Their dynamic house transforms from a perfect square into a triangle and even a wide-open flower.
Grünberg and Woolfson met at university in Manchester, where they teamed up for their first design competition and won with an octopus-shaped sandcastle. Their dynamic house design involves a different kind of grit; it transforms from a perfect square into a triangle and even a wide-open flower, opening to eight different positions throughout the year. “These forms are timeless,” Grünberg tells OZY, noting how satisfying it is to work with pure geometries.
The puzzle of how to morph a square into a triangle was actually solved back in 1903 by mathematician Henry Ernest Dudeney, who broke the square into four distinct shapes and rotated them. Grünberg’s dad, Maty, an artist, rediscovered the formula in 1987, spinning it into a shape-shifting table, the granddaddy to the one above.

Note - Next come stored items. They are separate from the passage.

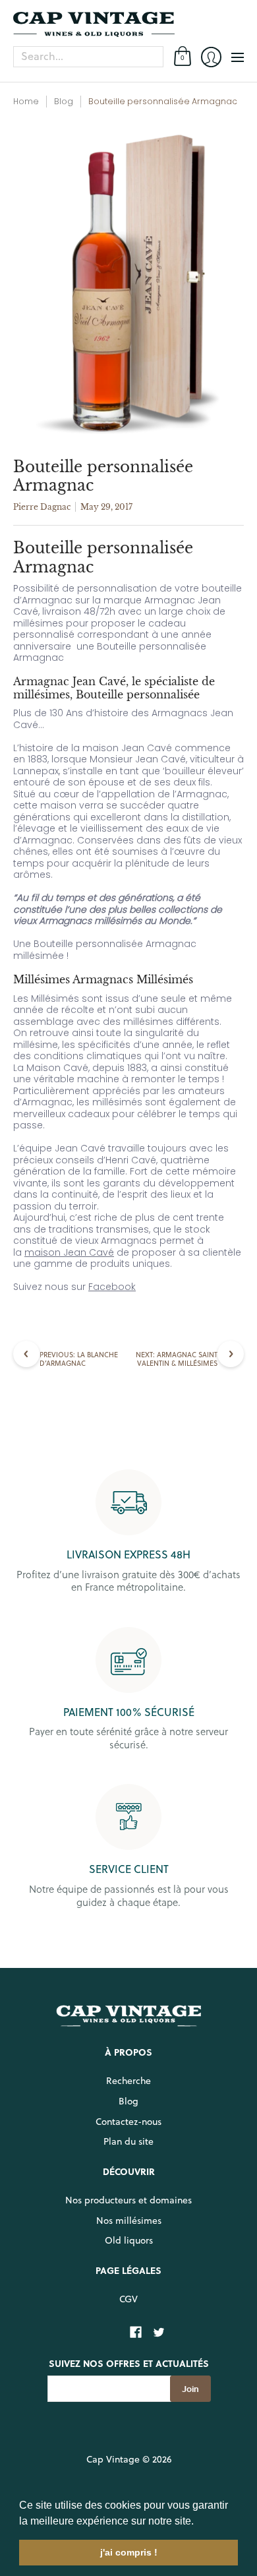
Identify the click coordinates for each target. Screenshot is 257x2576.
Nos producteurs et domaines (128, 2200)
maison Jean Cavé (69, 1252)
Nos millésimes (128, 2220)
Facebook (112, 1286)
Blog (63, 101)
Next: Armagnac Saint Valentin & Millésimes (176, 1359)
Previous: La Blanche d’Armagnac (79, 1359)
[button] (198, 2522)
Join (190, 2389)
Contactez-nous (128, 2121)
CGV (128, 2299)
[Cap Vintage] (128, 24)
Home (26, 101)
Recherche (128, 2080)
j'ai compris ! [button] (128, 2552)
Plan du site (128, 2141)
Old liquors (129, 2240)
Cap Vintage (113, 2459)
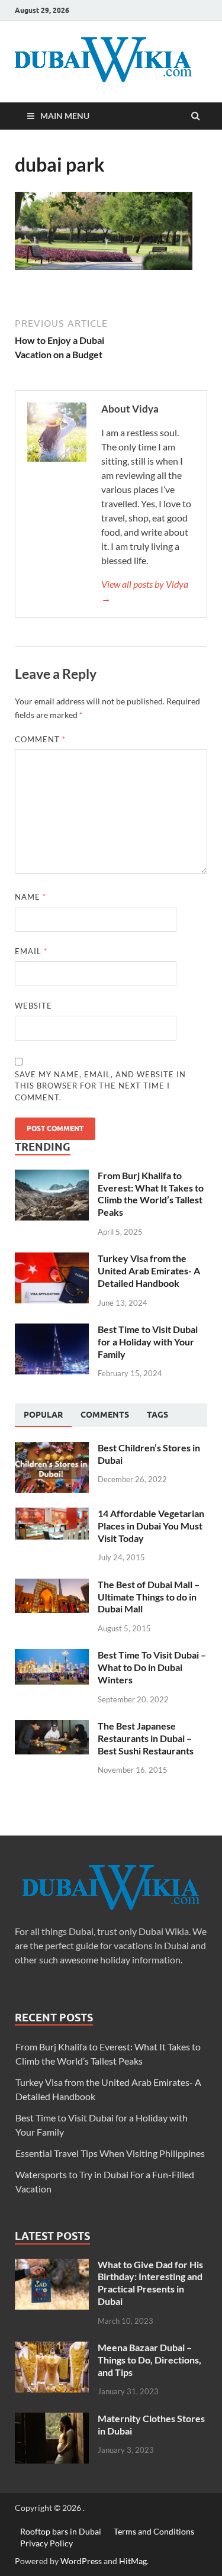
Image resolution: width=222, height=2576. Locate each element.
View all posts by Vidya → (144, 591)
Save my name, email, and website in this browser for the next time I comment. (100, 1086)
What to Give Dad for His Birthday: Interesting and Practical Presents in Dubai (150, 2283)
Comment (40, 739)
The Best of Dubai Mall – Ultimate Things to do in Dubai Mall (149, 1597)
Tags (157, 1414)
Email (31, 951)
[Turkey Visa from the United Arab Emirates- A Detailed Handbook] (52, 1259)
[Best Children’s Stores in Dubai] (52, 1448)
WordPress (81, 2561)
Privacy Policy (46, 2543)
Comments (105, 1414)
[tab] (43, 1415)
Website (33, 1005)
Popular (43, 1414)
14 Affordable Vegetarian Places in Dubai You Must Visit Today (151, 1526)
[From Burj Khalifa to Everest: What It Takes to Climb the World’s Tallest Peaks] (52, 1176)
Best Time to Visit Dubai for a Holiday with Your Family (148, 1342)
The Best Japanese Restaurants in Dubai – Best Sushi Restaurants (146, 1738)
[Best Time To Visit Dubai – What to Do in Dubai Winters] (52, 1655)
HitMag (133, 2561)
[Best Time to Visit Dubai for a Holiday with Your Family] (52, 1330)
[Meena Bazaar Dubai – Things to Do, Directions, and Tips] (52, 2348)
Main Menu (64, 116)
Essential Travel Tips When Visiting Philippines (110, 2153)
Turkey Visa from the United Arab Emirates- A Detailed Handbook (149, 1270)
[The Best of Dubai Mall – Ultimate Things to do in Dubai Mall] (52, 1585)
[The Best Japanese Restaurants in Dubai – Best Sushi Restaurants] (52, 1727)
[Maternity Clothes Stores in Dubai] (52, 2419)
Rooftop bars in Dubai (60, 2531)
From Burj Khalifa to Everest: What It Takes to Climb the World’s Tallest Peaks (151, 1194)
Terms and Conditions (154, 2531)
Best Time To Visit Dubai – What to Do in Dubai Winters (152, 1667)
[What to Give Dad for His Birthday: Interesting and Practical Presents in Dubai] (52, 2265)
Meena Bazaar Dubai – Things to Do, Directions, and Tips (149, 2360)
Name (30, 896)
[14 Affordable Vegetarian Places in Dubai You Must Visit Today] (52, 1514)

“That made a big impression on me,” the younger Grünberg says. When tasked to come up with a prefabricated house that could withstand the climate in Lapland, his dad’s table came to mind, fueling the D*Haus design. “I looked into houses that could adapt to extreme temperatures, but there’s nothing out there that can do what I wanted,” he explains. The result: a house that remains shut tight and cozy in winter, opening gradually as the year warms up. The elements move on circular tracks below the structure, unfolding like petals to embrace the warmer, sunnier months and providing ever-changing views through many windows.
Tel Aviv-based engineer Michael Berman says that such a build is possible as a “big-ticket item” but not necessarily as a mainstream option. “Most houses use the cheapest materials that can be assembled by the simplest builder,” he says. Whereas this project “would require a team of trained personnel.”
The first build will cost roughly $3.5 million. But to answer the question Berman raises about mass production, the plan is to create a prefab production system, akin to Huf Haus, for less-costly, quicker and static builds. These would be more practical as they use the 1903 formula to allow for eight house types from one identical kit of parts, and from a mass-production point of view this allows cost savings in the manufacturing process. Different variations and sizes are planned, ranging from immobile, less-expensive versions to the four-bedroom featured here:
Those interested in D*Haus will have to settle for a table for now. After drawing up the house plans, the team redesigned Maty Grünberg’s table with a more architectural spin that could be easily commercialized. A Kickstarter campaign raised $46,000 in a month to fund the production costs for the first batch of tables last year. The next batch is destined to go on sale next month for $2,600 in Covent Garden’s modern furniture shop, Aram.
Building has yet to get underway on the bigger-scale version, but the team is working with suppliers. They intend to use sustainable cross-laminated timbers to create a self-sufficient house. And if all goes to plan, the project will kick off in February. There’s been lots of interest in the U.K. and internationally, and plans are firming up for a second dynamic house in Sussex. But conversations are short when people ask: Have you built one yet? “So we really need to build one to prove the concept,” David Ben Grünberg says.
Berman warns the first few builds may be difficult, but Grünberg and Woolfson are looking forward to the challenge.